Putting the razor sharp blade next to the Baluba’s throat the colonel warned him that if anything happened to me, he would come back with his Gurkhas, and kill his Muluba interlocutor with his entire entourage. Mitra assured him that his death would be neither quick nor painless. “Get out of this house and don’t come back. You are personally responsible for my friend’s safety while he lives here. Do not allow anything to happen to him.” The poor man gave hasty and repeated assurances of my safety.
The house I rented had been badly damaged during the fighting and during the subsequent occupation by the Balubas. A small guest house attached to the larger house was not damaged. I lived there while they repaired the main house.
The Balubas had moved out of my new house and its grounds, but they remained in all of the surrounding area. To reassure myself, I took a .38 Smith & Wesson pistol from the consulate. Every morning when I left the house to go to work, there would be people lining the fence watching me.
As a silly act of bravura, I occasionally fired a couple of shots in the air warning them not to cross the line into my property. “Colonel Mitra,” I said, “will be back with the Gurkhas to fix anybody that I do not get.” Whether these melodramatic warnings had any effect, I do not know. In any case, no one ever bothered me.
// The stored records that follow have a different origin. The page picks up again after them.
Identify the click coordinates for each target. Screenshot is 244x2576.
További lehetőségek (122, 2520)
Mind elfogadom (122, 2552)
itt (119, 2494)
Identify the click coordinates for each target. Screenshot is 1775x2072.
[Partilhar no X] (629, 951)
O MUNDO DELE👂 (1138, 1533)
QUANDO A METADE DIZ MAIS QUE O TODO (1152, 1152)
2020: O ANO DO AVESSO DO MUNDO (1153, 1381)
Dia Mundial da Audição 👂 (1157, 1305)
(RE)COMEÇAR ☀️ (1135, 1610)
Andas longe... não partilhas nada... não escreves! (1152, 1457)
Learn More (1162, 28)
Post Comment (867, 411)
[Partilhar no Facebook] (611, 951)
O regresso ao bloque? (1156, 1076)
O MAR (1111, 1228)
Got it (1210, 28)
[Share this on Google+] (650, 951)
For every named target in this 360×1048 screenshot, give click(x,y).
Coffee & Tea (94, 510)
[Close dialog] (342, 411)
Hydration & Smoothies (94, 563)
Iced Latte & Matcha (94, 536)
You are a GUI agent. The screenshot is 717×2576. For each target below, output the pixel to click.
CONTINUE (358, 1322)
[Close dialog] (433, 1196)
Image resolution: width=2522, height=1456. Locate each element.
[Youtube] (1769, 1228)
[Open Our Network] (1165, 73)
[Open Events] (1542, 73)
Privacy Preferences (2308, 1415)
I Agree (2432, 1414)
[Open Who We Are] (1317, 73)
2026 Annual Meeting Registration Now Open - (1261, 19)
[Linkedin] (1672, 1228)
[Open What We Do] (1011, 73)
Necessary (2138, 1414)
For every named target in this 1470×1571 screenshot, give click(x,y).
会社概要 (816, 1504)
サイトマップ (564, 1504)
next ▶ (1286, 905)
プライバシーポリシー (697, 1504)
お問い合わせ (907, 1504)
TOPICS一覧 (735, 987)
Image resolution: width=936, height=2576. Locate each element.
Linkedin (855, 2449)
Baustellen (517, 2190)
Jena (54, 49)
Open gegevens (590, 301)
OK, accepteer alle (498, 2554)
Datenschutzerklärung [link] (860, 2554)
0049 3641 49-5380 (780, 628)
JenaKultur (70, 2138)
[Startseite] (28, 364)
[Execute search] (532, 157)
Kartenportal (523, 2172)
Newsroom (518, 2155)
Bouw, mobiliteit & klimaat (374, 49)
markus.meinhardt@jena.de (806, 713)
Ultimately, the house was fixed up, my family came back from Rhodesia, and we occupied the main house. We were the only non-Balubas who lived in that area for months.
Ultimately, the UN cleaned out the area, pushed out the squatters and allowed the people who owned the houses to come in and fix them up. But there were two or three months when my wife, three small girls, and I lived a lonely existence.